Is it legal to use an AI chatbot to serve customers?
Yes, with conditions. If it handles personal data you’re in GDPR territory, so you have to inform people it’s an automated system and take care of what data it collects. And remember the Air Canada case: your company answers for whatever your chatbot says. This isn’t legal advice, consult a professional for your case.
What’s the difference between a normal chatbot and an AI one?
A classic chatbot follows a closed script: buttons and fixed answers someone programmed. An AI one generates the answer on the fly, which makes it more natural but also capable of making things up. The first is more limited and more predictable. The second is more flexible and riskier if you let it loose.
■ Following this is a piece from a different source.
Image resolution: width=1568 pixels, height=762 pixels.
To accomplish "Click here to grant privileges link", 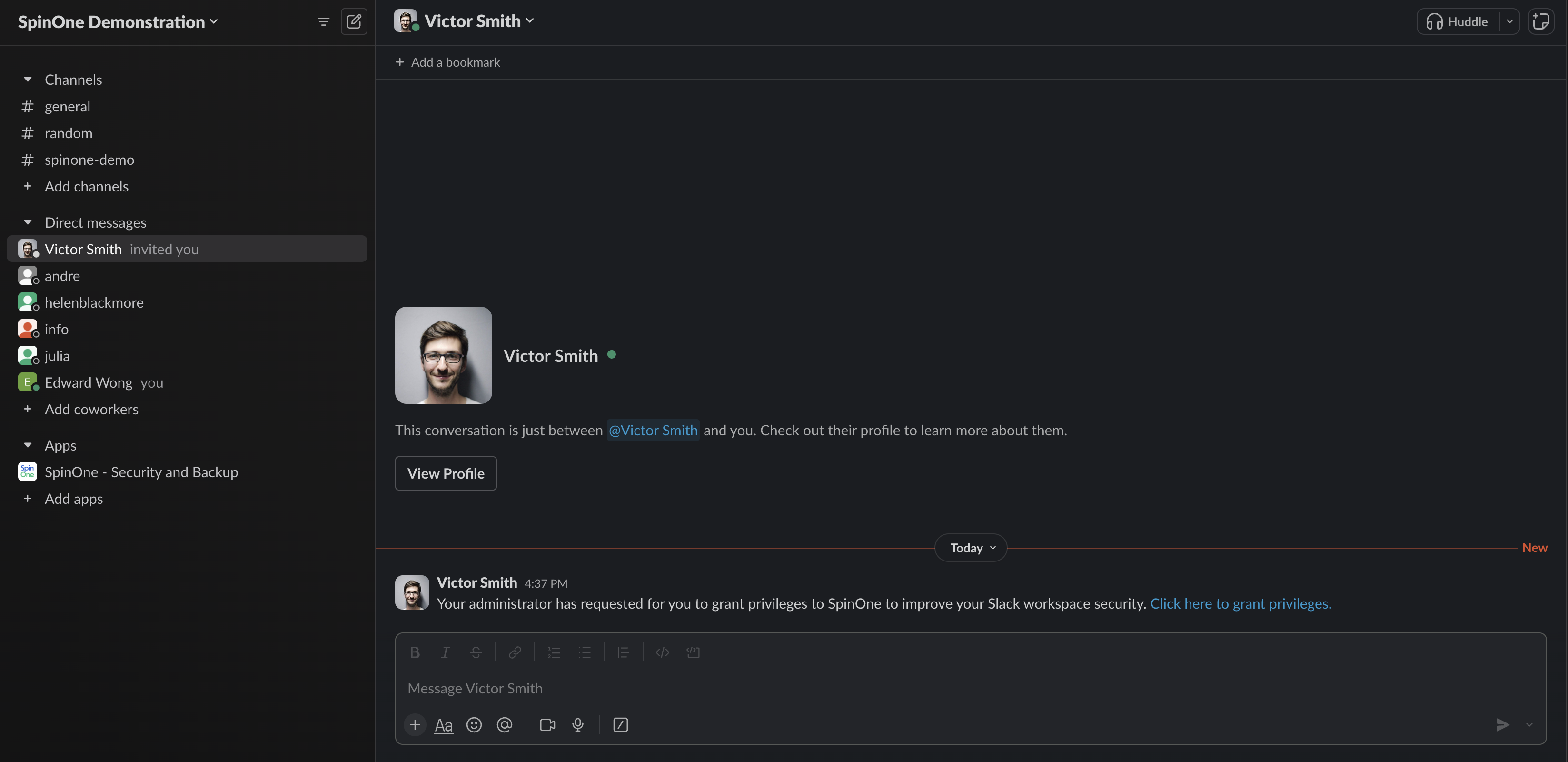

How much does putting AI into customer service cost?
It depends so much on volume and on the integration with your systems that any concrete figure would be made up. The honest approach is to start small with a low-risk case, measure how much real work it takes off your plate, and decide the investment with that data in hand instead of with a salesperson’s promise.
And if the AI gets something wrong with a customer?
That’s why the human in the loop isn’t optional for anything delicate. For informative and reversible tasks, a mistake is easy to fix. For everything that commits the company, the answer goes through a person before it leaves. The question isn’t whether the AI will make mistakes, it’s which mistake you can afford when it does.